ところがそこに落とし穴があった。このやり方に川岸が異を唱えたのだ。
「どうしましょうかじゃなくて、人事部の見解としてどうしたいのかを出さないかんやろ。それを審議するのが役員会よ」
元人事部長であり、そもそも何事にも厳格なだけに看過できなかったようだ。
丸山は“しまった。今回はやりかたを間違ったか”と一瞬悔恨の念が走った。しかし、そこは営業で鍛えた強靭なマインドの持ち主である。すぐに態勢を立て直した。 
「はい。申し訳ありません。初めてのことであり規定外のことでありますので人事部が予見することを控えさせていただきました」
冷静を装い、波風を立てぬようその場を繕おうと思ったが、
「なにを言うちょるんかね。そもそも規定外のことを審議する必要があるんかね。何のための規定かわからんじゃないか。だから人事部としてこうこうの理由でお伺いしますと上げてくるのが筋だろう。そもそもこんなことが審議に値するんかね。組織の規律は保てんよ」
と川岸は容赦なく畳み掛けてきた。
どうやら川岸は認めたくないようだ。その言葉は、明確に「ダメ」とは言わないが、それよりもさらに強烈な意思をもって投げられた。
言葉とは生き物だ。あまり意思が強すぎるとそれは悪意にさえなることもある。
「まぁまぁ」
相手の非をあげつらっても物事は解決しない。虐めになるだけだ。
樋口は手で押し止めた。
「経営なんてものは須く規定外のことばかりじゃ。それを経営理念や哲学でナビゲートしていくのが経営じゃ」
川岸は自分の言動が押し潰されたようで面白くなかった。背筋をピンと伸ばし顎を引いて書類を睨みつけた。
「営業の考えはどうなんだ」
まだ一言も発していない堀越に樋口が振った。
「そもそも規定とおりに処理するのであれば役員会に上程する必要もないわけですが……」
堀越は暗に川岸に対立する言い方をした。
今回の件は植村所長個人の問題で終わらず社員全員に会社の姿勢が問われます。
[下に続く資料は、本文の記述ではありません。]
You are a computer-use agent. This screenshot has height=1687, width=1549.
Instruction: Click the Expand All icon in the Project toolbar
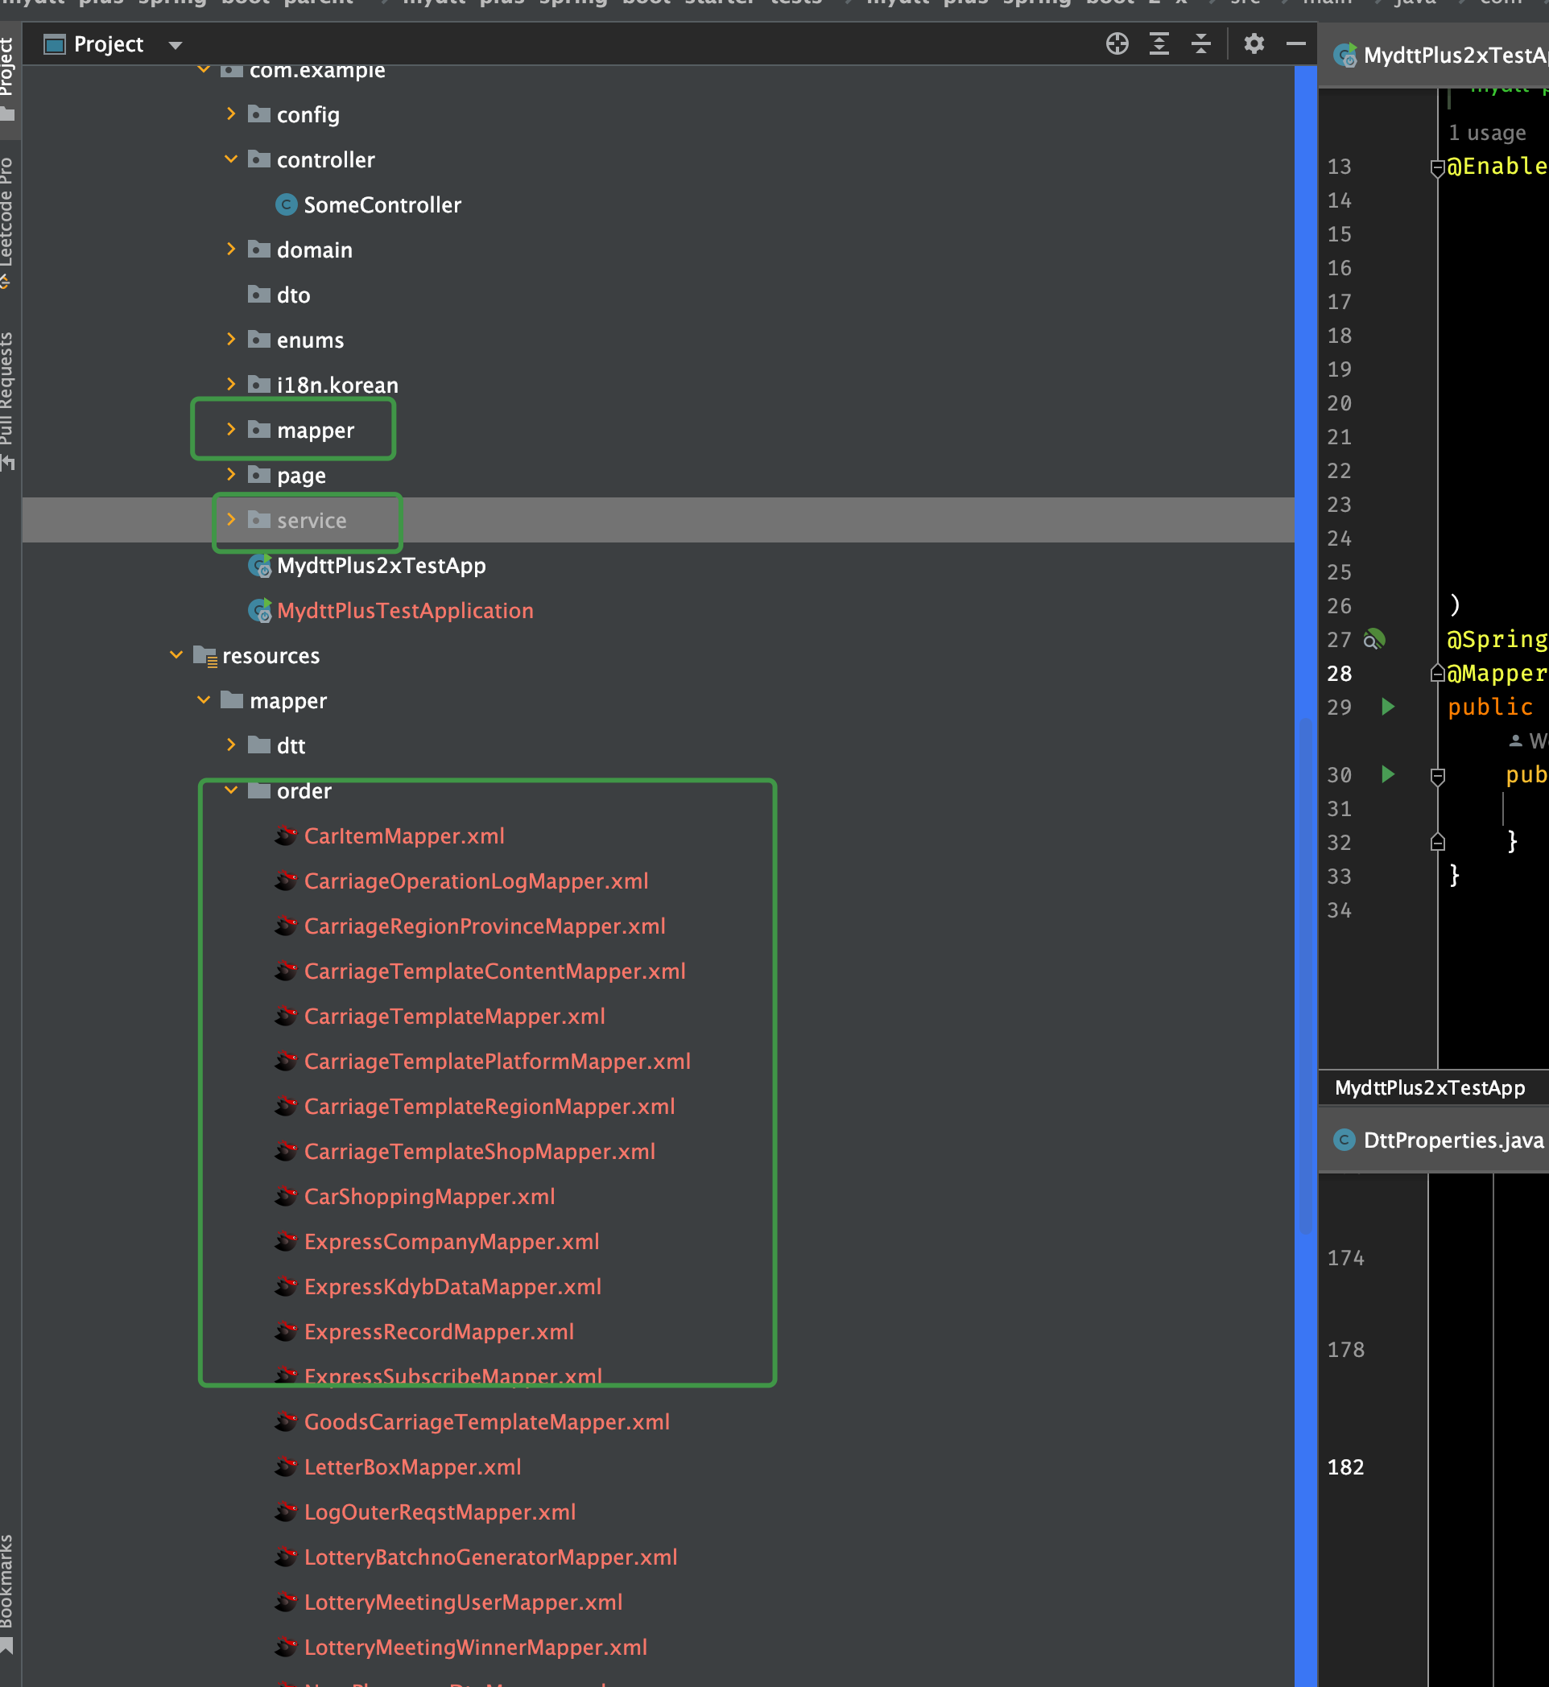coord(1158,44)
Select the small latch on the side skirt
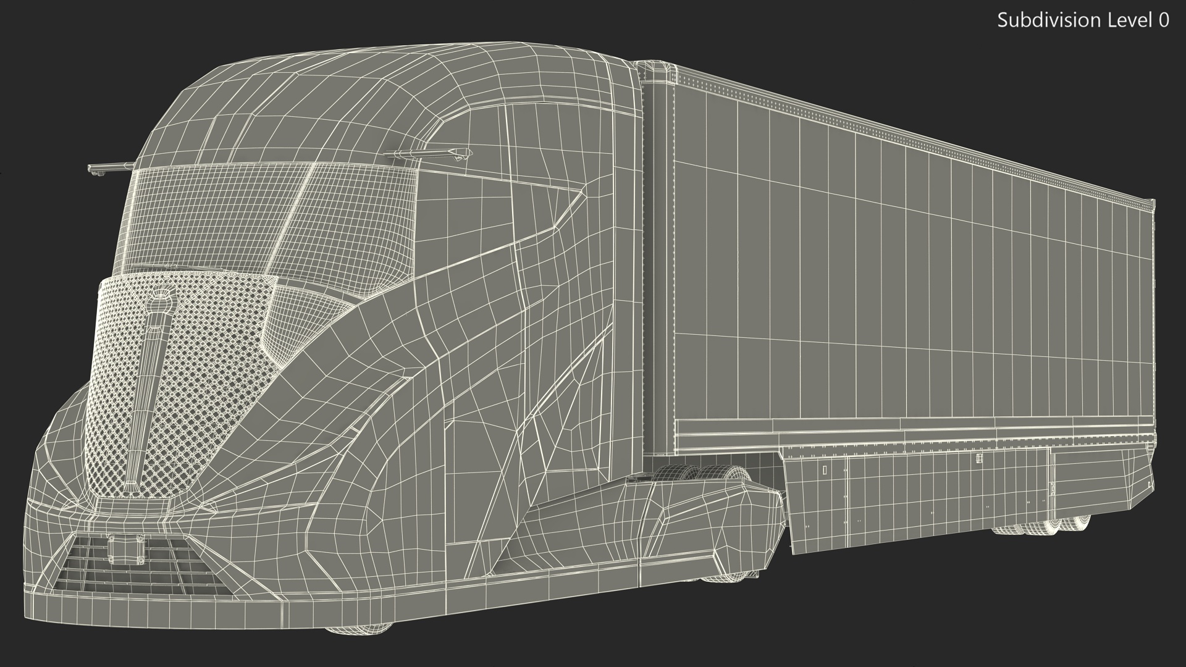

そう思ってご審議願っております。認めるか認めないか。認めなかったら植村は会社を辞めるか、登山を諦めるしかありません。K2という山が尋常な山でないこと。そのパーティーに選ばれたこと。給与をカットされても構わないという、植村自身の相応の覚悟を持った真剣な決意であること。おそらく一生を掛けた夢でありましょう。その夢を無碍に摘んでしまうことは社員に会社の非情さを示すことになります。そんなこんなを考えますとここは認可してやりたいと思います。社員の夢を後押ししてやるのも親心かと思います」
堀越はゆっくりと、しかし、しっかりした口調で自説を述べた。
「ほかにまだ言いたいことがあるか」
樋口は周りを見回した。
「ほかの会社やパーティーの他のメンバーはどうしとるんかね。それくらいは調べておきなさいよ」
川岸は体面を保つように人事部の資料不足を嗜めた。
「おそらく例外事項で対応されているのだと思います」
「そんな曖昧なことで審議できるもんかね」
「はい。申し訳ありません。ただ他の会社さんのことまで立ち入って聞くわけにもまいりませんので、……」
丸山は背筋に冷たいものを感じながら言葉を濁した。
「まあ、よろしい。営業の組織統治の考えもあることだろうし、営業の意思を尊重しよう」
樋口は、川岸の言うことも道理だが会社としての心を大事にすることにした。
「こんなものは遊びといえば遊びだ。仕事じゃないからな。だが、わが社は企業として社会貢献に尽力しているところだ。そんな会社がこんなことも受け入れられなくて本気といえるのか。お前たちはわしが言っている社会貢献を近視眼的にしか見ていないから振れる。個々の案件の問題ではなく、姿勢というのは『気』じゃ。本気があるかどうかが問われるのじゃ。やる気、根気、本気がなくて何事も成就しない。見たり聞いたりの知識や見識を胆識にまで落とし込んでこそ本気じゃ」
樋口はそこで皆に飲み込ませる時間を置いた。
「企業の社会貢献もいろんな形があっていい。とはいえ無定見に、無鉄砲に何でもやればいいってものじゃない。企業がやれることを考えることだ。企業の本分は、利益を上げて配当と税金を納め雇用を創出することが第一義だが、金さえ儲ければいいってものじゃない。いろんな形で貢献できることはしたらいい。文化活動でもスポーツ振興でも、登山への便宜もあっていいじゃないか。これこそわが社しかできないんだろ」
樋口の裁断で、K2登山は特例事項として承認された。
丸山は薄氷を踏む思いで植村の案件を通した。
この案件が認められたことで、「堀越は部下の気持ちがわかる人だ」と社員の間で一段とポイントを稼ぐことになった。
丸山は、好きな堀越のために仕事が出来て少し誇らしかった。
人のために仕事をするとはこういうことだ。
丸山は男の仕事ぶりを無言で教えた。